Oscar 2012: Pixar’s Enrico Casarosa and Kevin Reher Talk La Luna
DS: Let’s jump ahead to La Luna. Where did the story idea originate?
EC: I would say it came from two basic ingredients. One was finding an emotional, personal story. I looked at my youth growing up in Italy, in Genoa, with my dad and my grandfather, who lived with us. The two of them never quite got along and I always felt a little bit in the middle of those two strong personalities.
Being the boy that’s feeling the pressure from both of them was something that I thought of trying to explore. So, I put that together with something that was more about the things I love in movies and in literature, more of the fantastic. Specifically for La Luna two influences I always mention are Antoine Saint-Exupery with his wonderful Little Prince and the writings of Italo Calvino, an Italian writer who masterfully weaves together stories that are at once mundane and surreal. So I thought of representing those three generations in a very fantastic setting. I have always loved the moon and I thought it would be really great to invent my own myth about what the moon is. Why is it bright, why does it change shape, you know? Those are the things that came together at the inception of the idea.

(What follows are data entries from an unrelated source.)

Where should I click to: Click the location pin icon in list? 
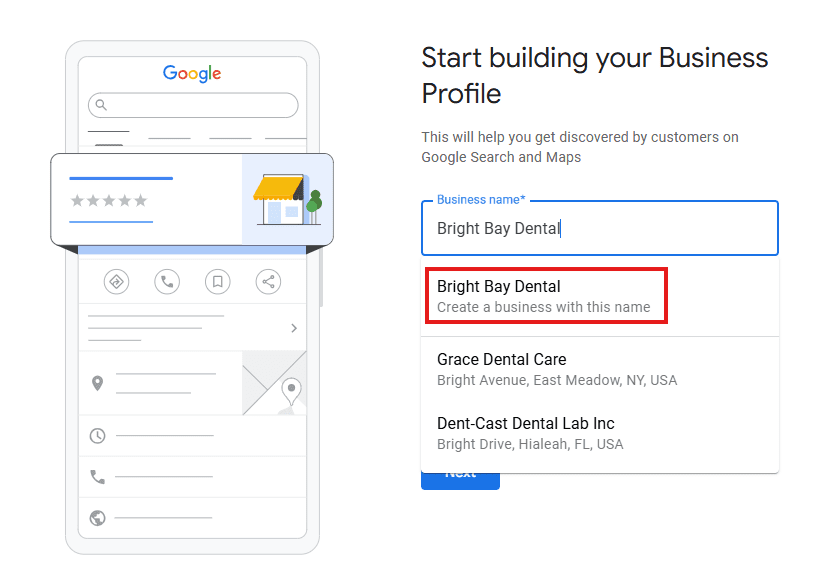[x=97, y=383]
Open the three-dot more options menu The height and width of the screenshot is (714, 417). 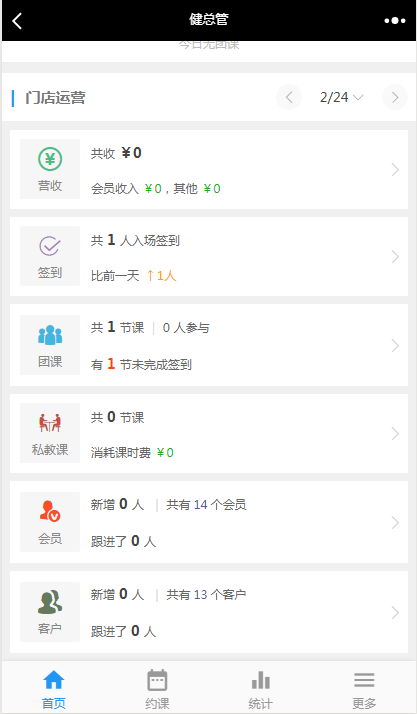coord(394,20)
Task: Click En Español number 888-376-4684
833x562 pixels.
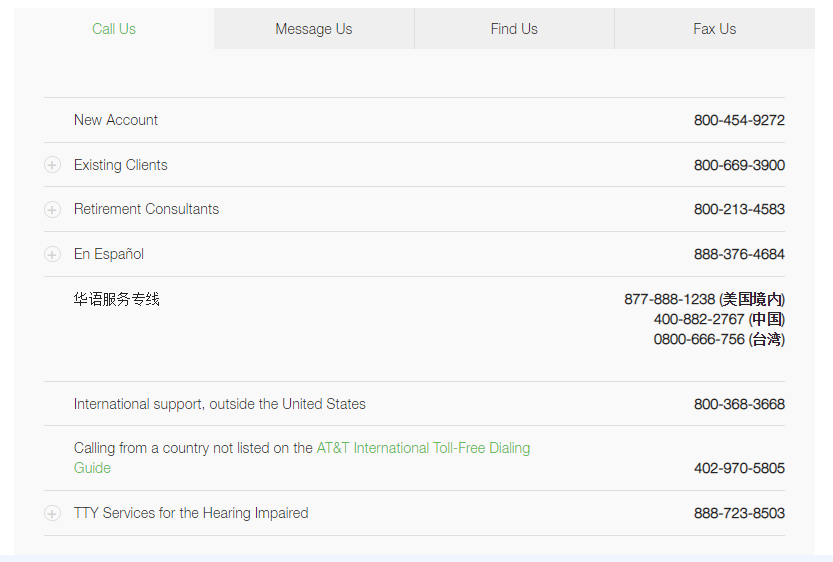Action: click(x=739, y=254)
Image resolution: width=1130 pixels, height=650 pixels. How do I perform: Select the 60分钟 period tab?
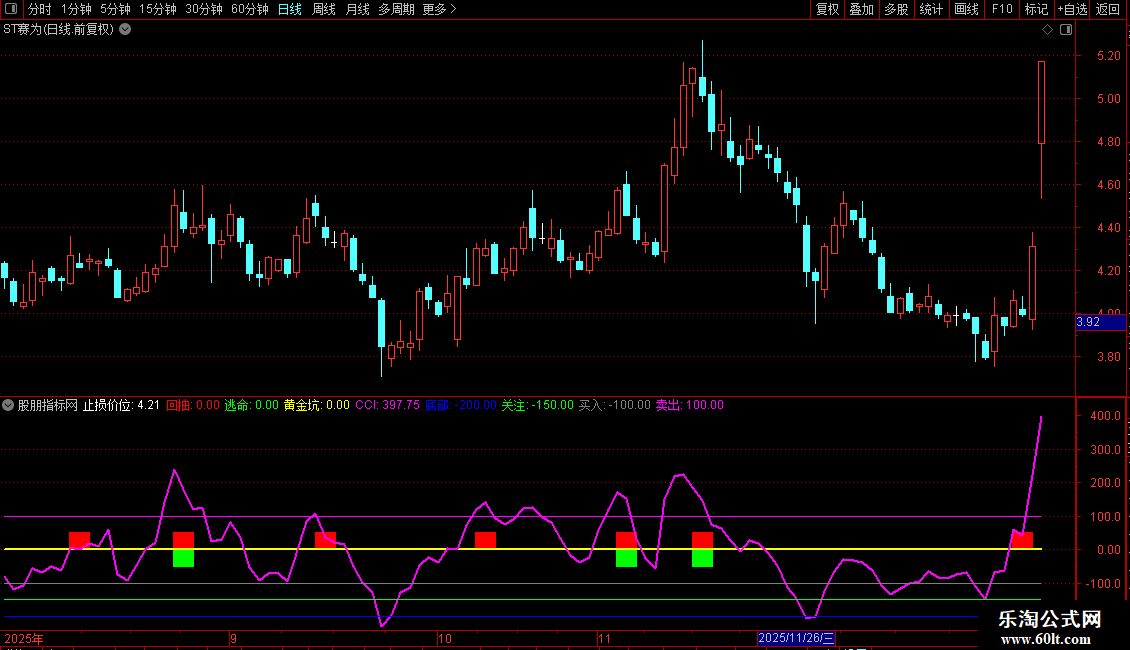click(249, 9)
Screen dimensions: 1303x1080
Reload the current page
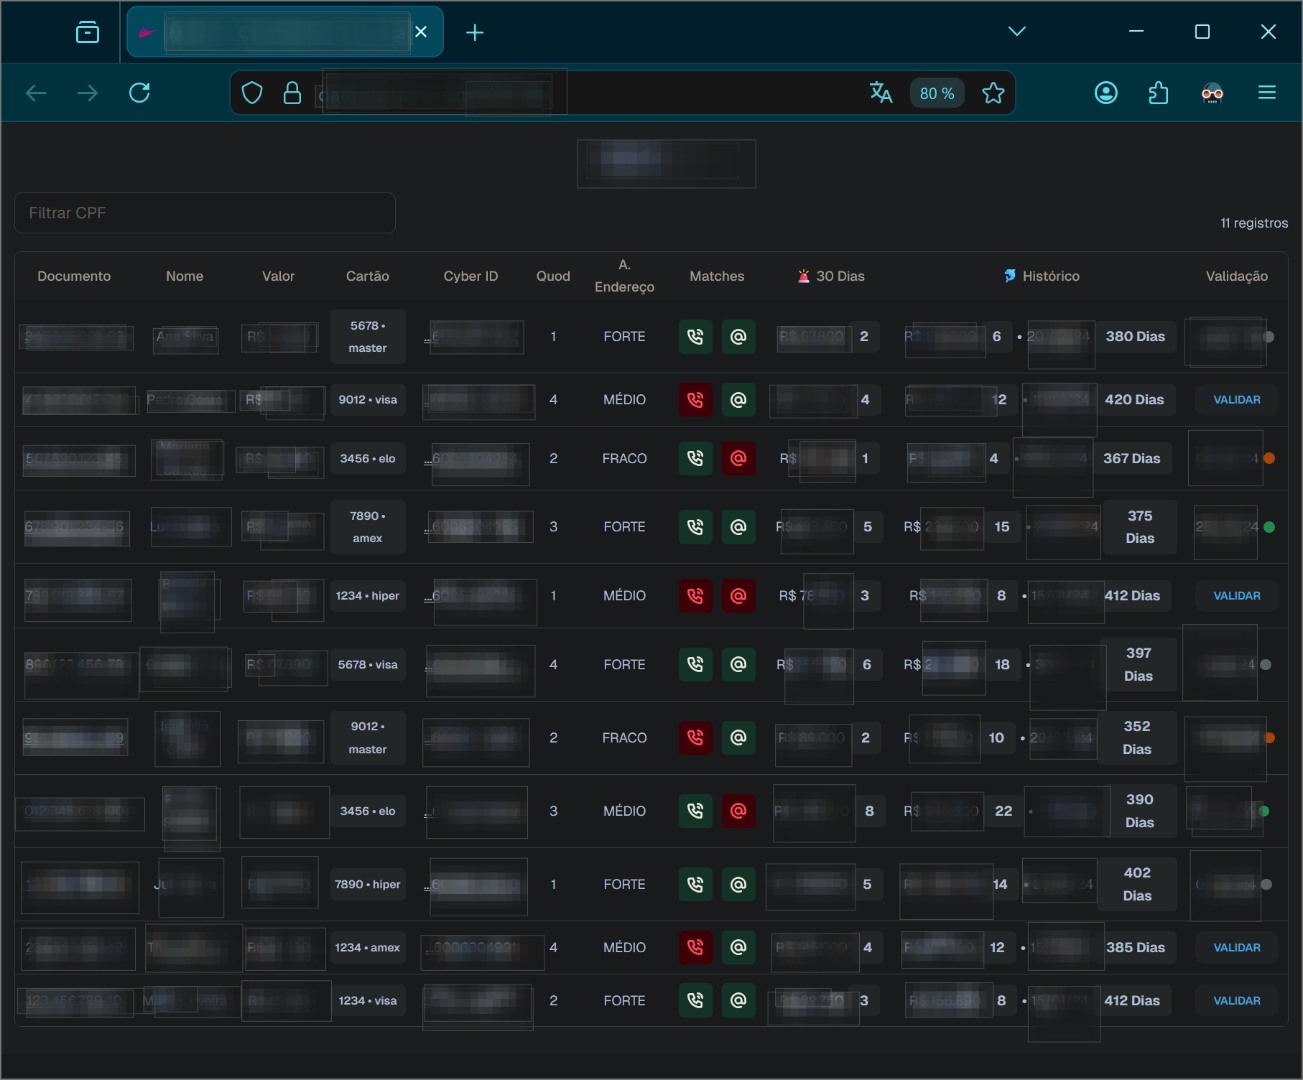pos(140,93)
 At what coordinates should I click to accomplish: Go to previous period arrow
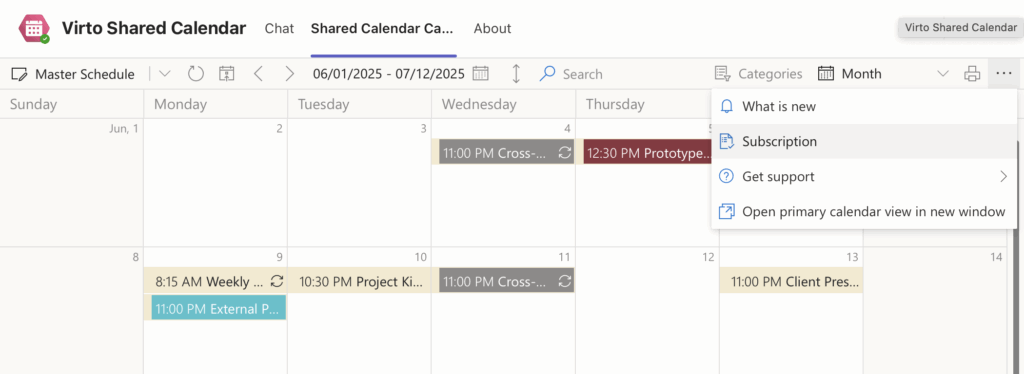pyautogui.click(x=259, y=74)
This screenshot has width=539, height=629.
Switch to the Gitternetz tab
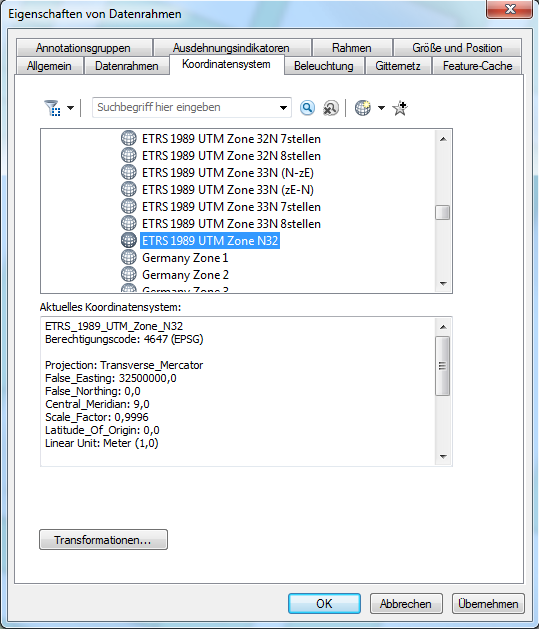click(x=398, y=66)
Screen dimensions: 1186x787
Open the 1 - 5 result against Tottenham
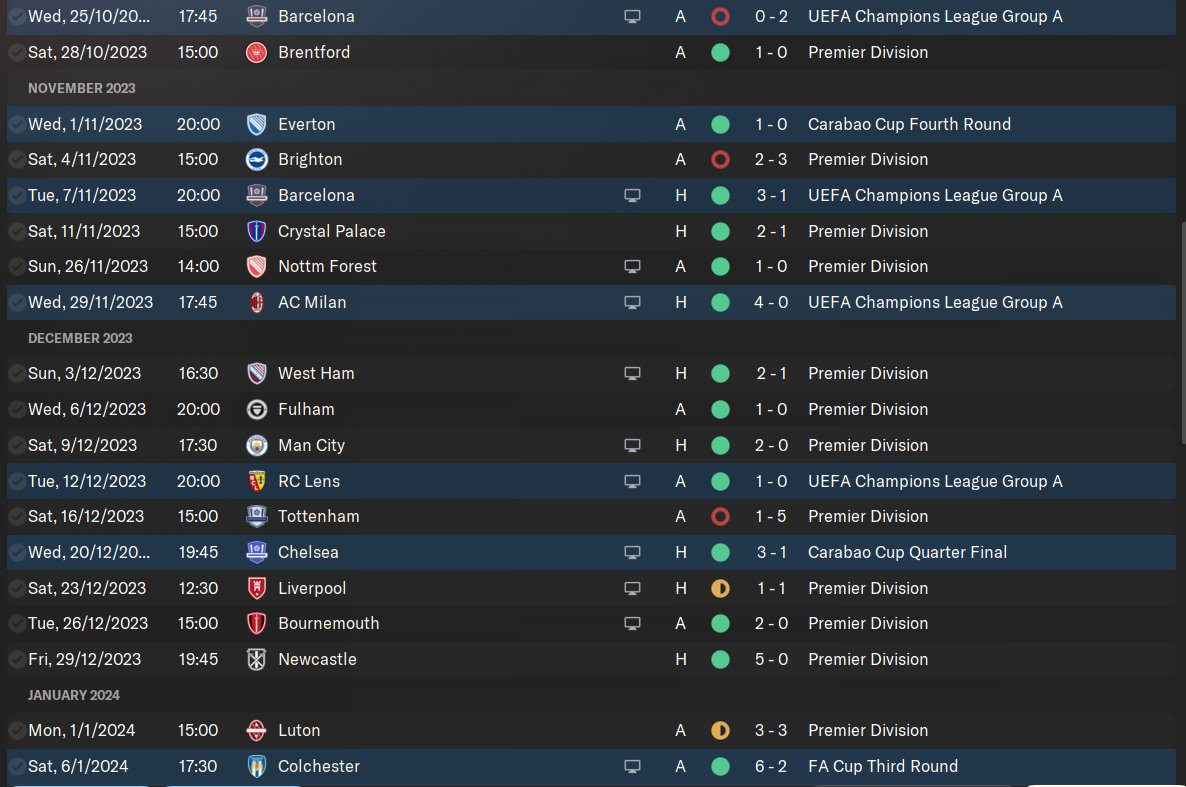click(x=771, y=517)
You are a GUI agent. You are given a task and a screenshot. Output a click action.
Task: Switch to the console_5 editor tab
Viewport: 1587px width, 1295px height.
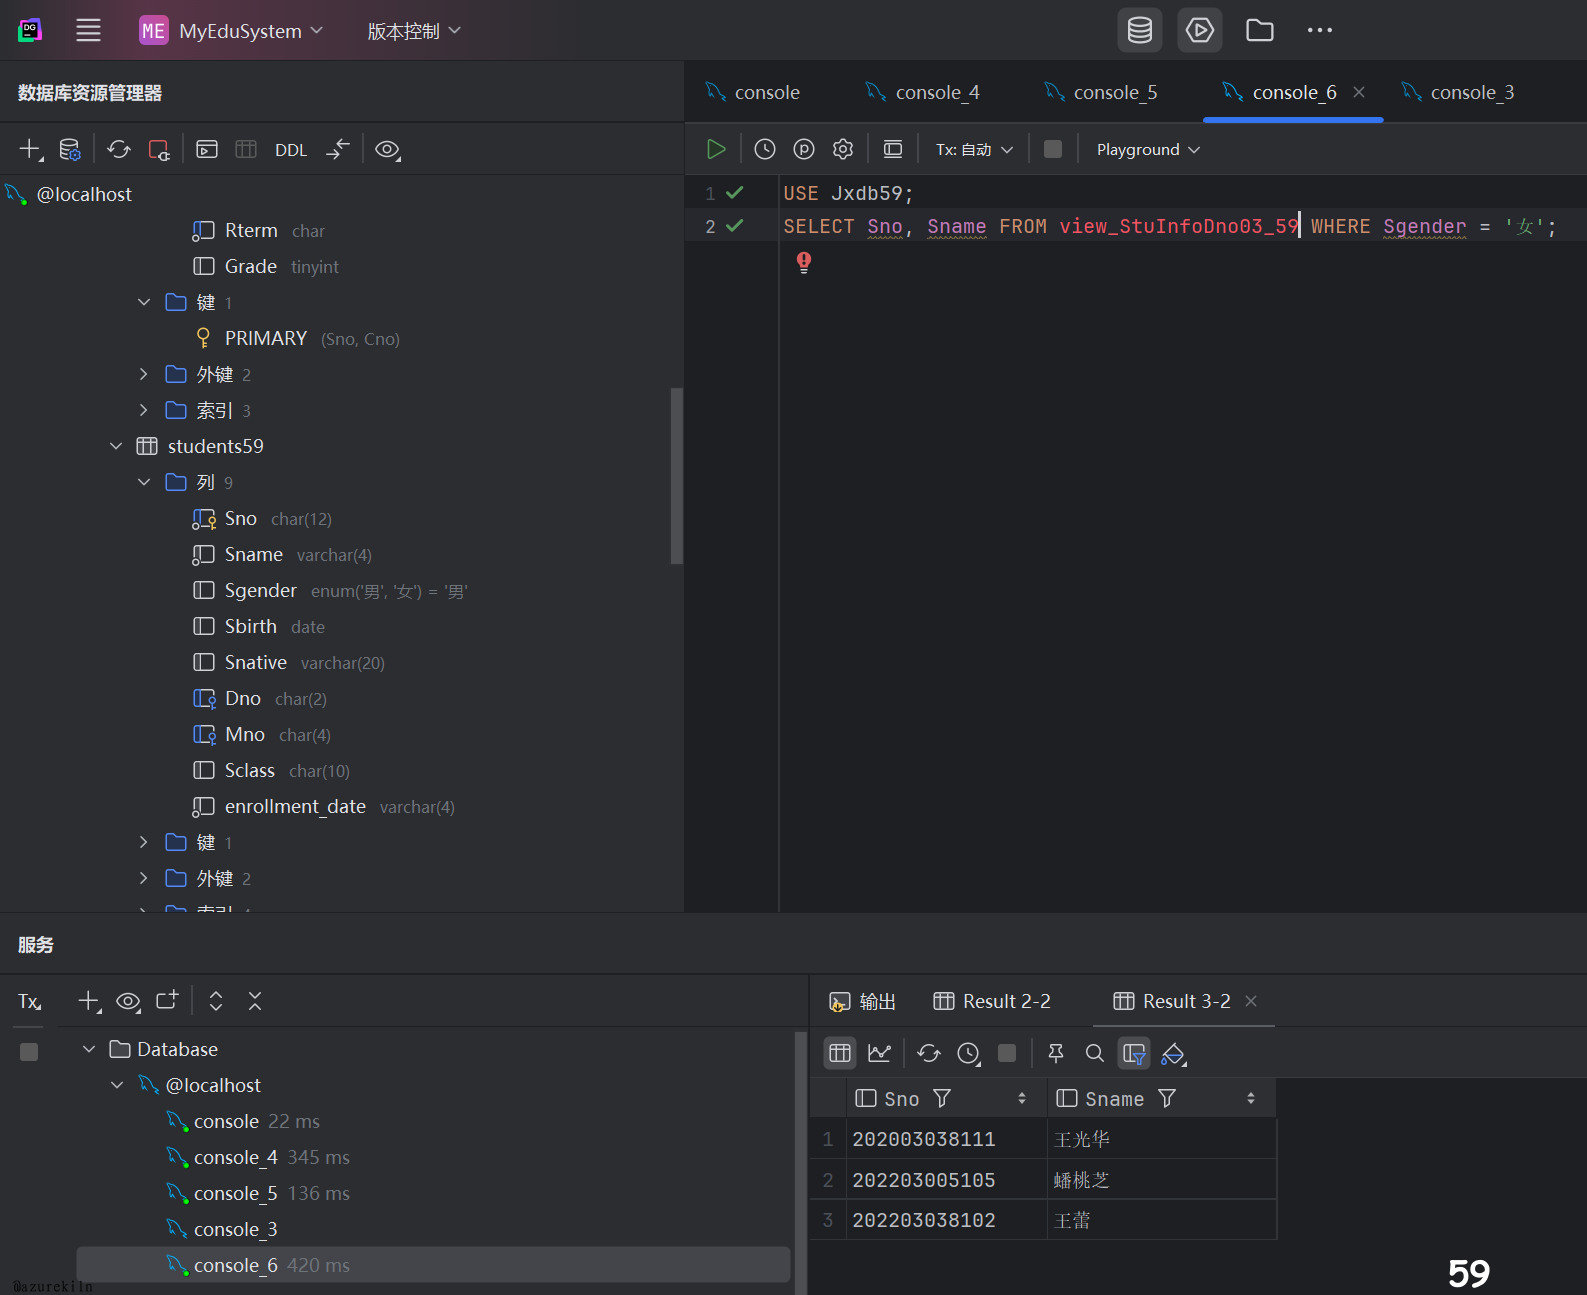point(1102,92)
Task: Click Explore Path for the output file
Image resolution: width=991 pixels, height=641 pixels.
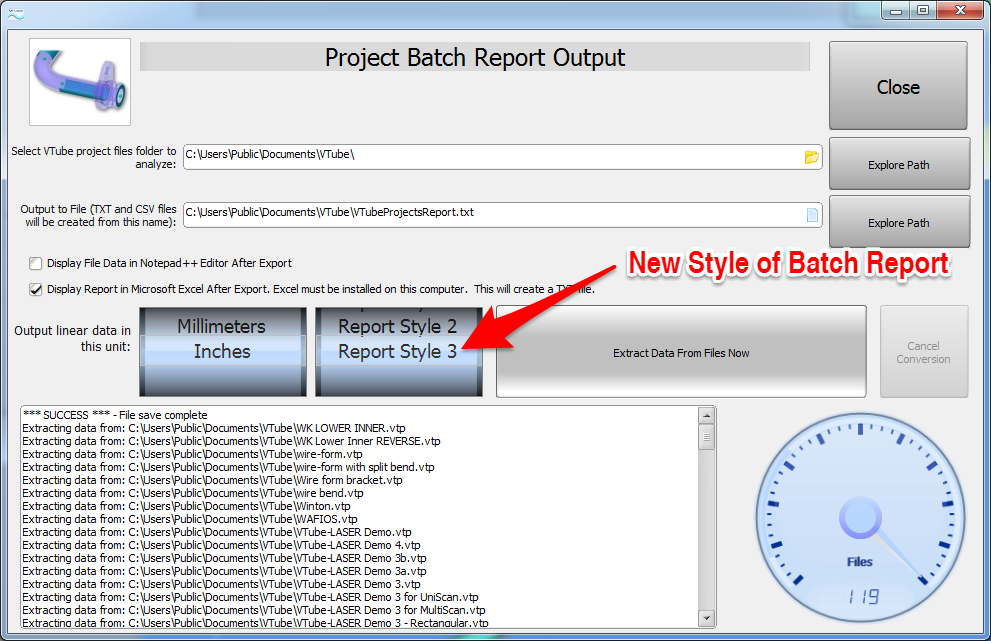Action: (898, 222)
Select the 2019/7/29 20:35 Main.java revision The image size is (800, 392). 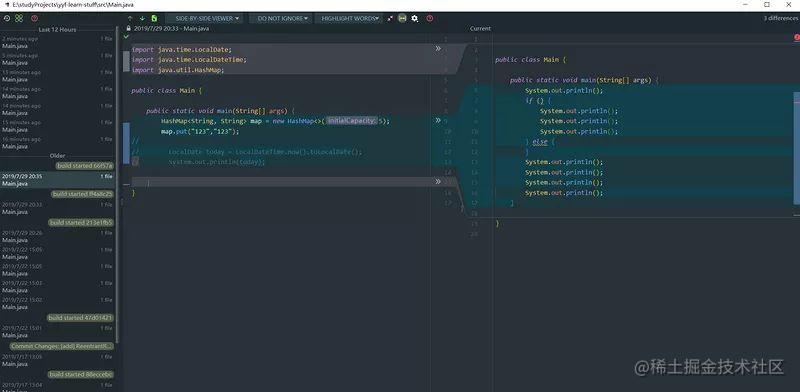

At Pixar, when you start thinking about pitching some shorts, you start talking to development, which is, of course, headed by Kevin. And we have – we call them the development ladies - there are three ladies, Mary, Karen and Kiel, who I think are the greatest for just listening and giving some good feedback.
You start pitching ideas to them and developing ideas with them. You hear what’s working, what’s not, and you slowly build three ideas for an eventual pitch. Given that I’m a story artist, I wanted the pitch to be very visual. I made beat boards, fully kid’s book-like, with small illustrations of the key moments.
Out of the three we pitched, John really reacted to this specific one. It was certainly my favorite. From there it was really about figuring out when the production could happen, and get ready to produce it.
DS: Kevin, How did this project come on your radar and how is the decision made that “this is the film we’re going to move forward with”?
KR: At one time, we have at least five or six people who I want to pitch ideas for a short film to John, and one tends to rise to the top. [This time] it was clearly La Luna; we changed almost nothing from the beginning, what actually came out.
When we presented, John said, “Of the three ideas I like this one the best and yes, go make it.” Then we got a budget together. This film was sort of the gauntlet that had been thrown down by finance to say, “This is a simple elegant little short film, let’s try to do it for a reasonable amount of money,” and so we did. It wasn’t like Day & Night where we had to find 2D animators and clean-up people, and it wasn’t like Partly Cloudy, which had rolling clouds and talking clouds and lots of little characters and stuff. It worked with only two sets and three characters, so it stayed very confined

DS: Even though you say that it may have been simpler than Day & Night or Partly Cloudy, I’m sure it wasn’t simple to make. Can you walk us through the production? What were some of the main challenges?
EC: After being simply elated, I sat down and started storyboarding the whole thing. I didn’t have the idea 100% figured out in my mind. But I had a simpler version of the storyboards in my head and I knew exactly what to do with it.























Correction: This short was not attached to Cars 2. It will be attached to Brave, which comes out in June.